DESCRIPTION OF THE TASK: Your task is to restate word for word the lines of the listing below that start at the one containing "Stary Kair (499, 1901)" and run to the end; please add nothing.
Segment Start: TASK MATERIAL
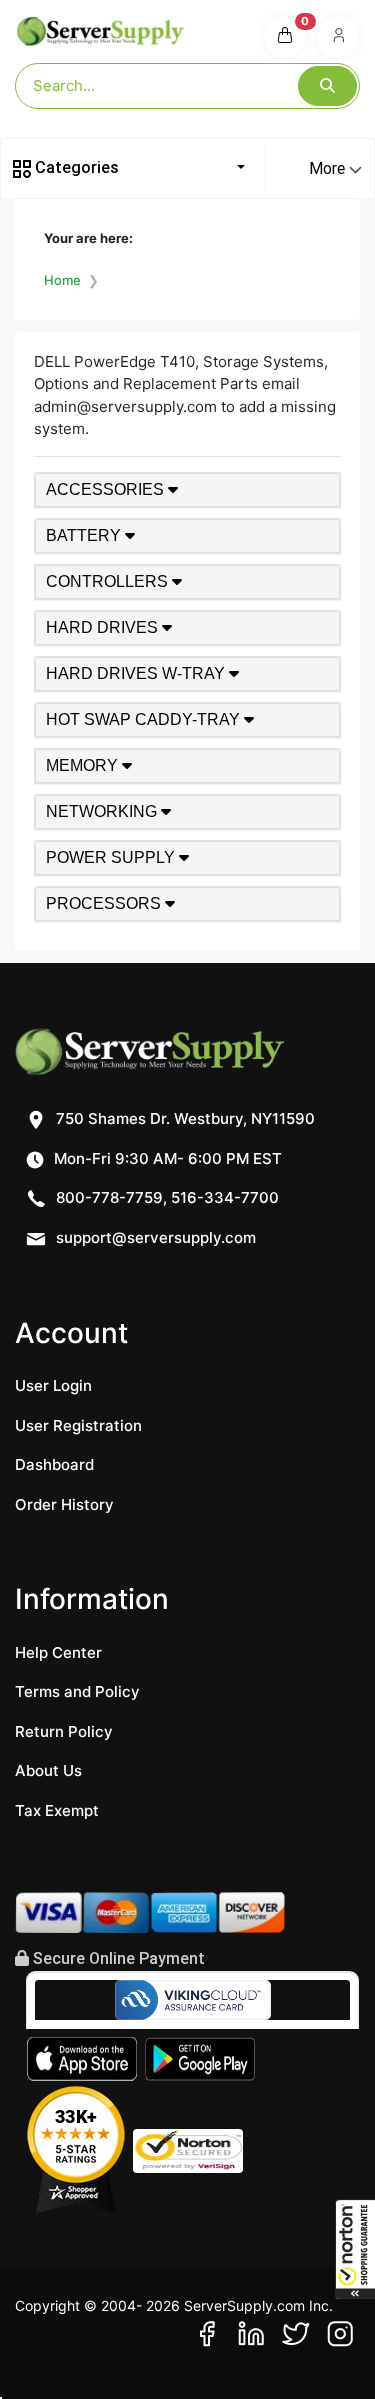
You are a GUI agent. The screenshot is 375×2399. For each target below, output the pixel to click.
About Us (48, 1770)
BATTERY (85, 535)
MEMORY (84, 765)
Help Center (58, 1652)
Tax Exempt (57, 1810)
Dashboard (54, 1464)
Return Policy (64, 1731)
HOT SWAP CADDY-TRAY (145, 719)
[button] (355, 2249)
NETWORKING (103, 811)
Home (62, 280)
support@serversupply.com (156, 1237)
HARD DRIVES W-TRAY (137, 673)
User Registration (78, 1425)
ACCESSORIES (107, 489)
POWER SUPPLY (112, 857)
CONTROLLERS (109, 581)
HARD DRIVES (104, 627)
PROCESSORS (105, 903)
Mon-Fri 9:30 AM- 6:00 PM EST (166, 1158)
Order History (64, 1504)
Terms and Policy (77, 1691)
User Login (53, 1385)
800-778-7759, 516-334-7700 (165, 1197)
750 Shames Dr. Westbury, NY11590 (183, 1118)
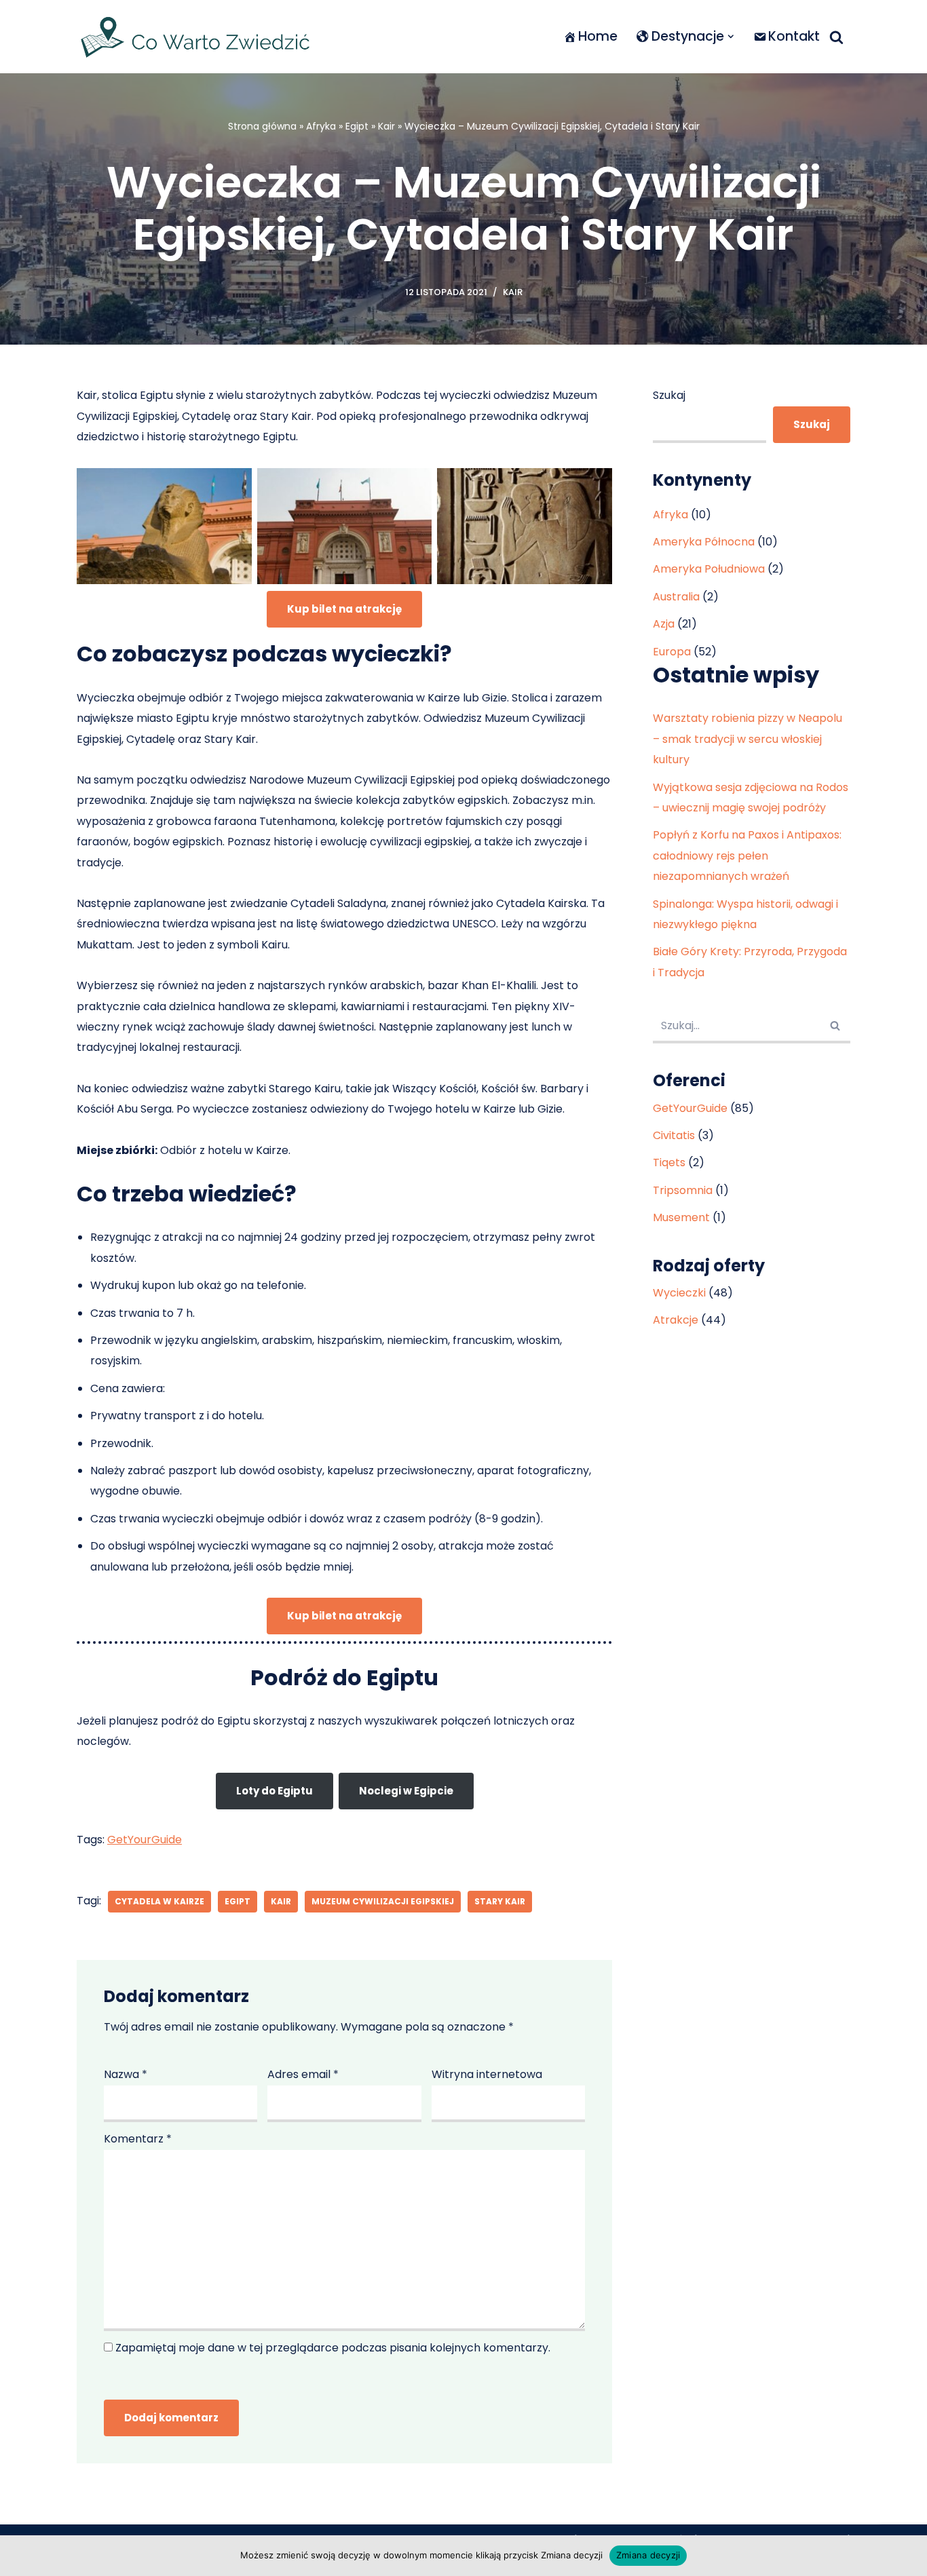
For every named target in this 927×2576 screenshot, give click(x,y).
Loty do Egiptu (274, 1791)
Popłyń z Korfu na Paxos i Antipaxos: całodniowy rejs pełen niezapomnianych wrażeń (747, 855)
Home (598, 36)
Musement (681, 1217)
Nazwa (125, 2074)
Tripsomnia (683, 1190)
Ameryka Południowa (709, 569)
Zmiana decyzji (648, 2555)
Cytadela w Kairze (159, 1901)
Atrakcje (675, 1320)
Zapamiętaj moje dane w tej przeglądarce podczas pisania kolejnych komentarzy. (332, 2348)
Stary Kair (499, 1901)
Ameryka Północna (704, 542)
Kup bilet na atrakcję (344, 609)
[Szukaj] (836, 37)
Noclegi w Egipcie (406, 1791)
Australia (676, 596)
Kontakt (794, 36)
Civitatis (674, 1135)
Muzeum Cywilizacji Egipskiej (382, 1901)
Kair (386, 126)
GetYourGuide (144, 1839)
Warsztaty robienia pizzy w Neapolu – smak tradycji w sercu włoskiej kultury (747, 738)
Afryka (321, 126)
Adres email (303, 2074)
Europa (672, 651)
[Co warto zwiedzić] (195, 36)
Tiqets (669, 1162)
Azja (664, 624)
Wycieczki (679, 1293)
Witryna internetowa (487, 2074)
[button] (730, 36)
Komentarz (138, 2139)
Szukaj (669, 395)
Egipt (356, 126)
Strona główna (262, 126)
Segment End: TASK MATERIAL
RESULT:
Stary Kair (499, 1901)
Ameryka Północna (704, 542)
Kup bilet na atrakcję (344, 609)
[Szukaj] (836, 37)
Noclegi w Egipcie (406, 1791)
Australia (676, 596)
Kontakt (794, 36)
Civitatis (674, 1135)
Muzeum Cywilizacji Egipskiej (382, 1901)
Kair (386, 126)
GetYourGuide (144, 1839)
Warsztaty robienia pizzy w Neapolu – smak tradycji w sercu włoskiej kultury (747, 738)
Afryka (321, 126)
Adres email (303, 2074)
Europa (672, 651)
[Co warto zwiedzić] (195, 36)
Tiqets (669, 1162)
Azja (664, 624)
Wycieczki (679, 1293)
Witryna internetowa (487, 2074)
[button] (730, 36)
Komentarz (138, 2139)
Szukaj (669, 395)
Egipt (356, 126)
Strona główna (262, 126)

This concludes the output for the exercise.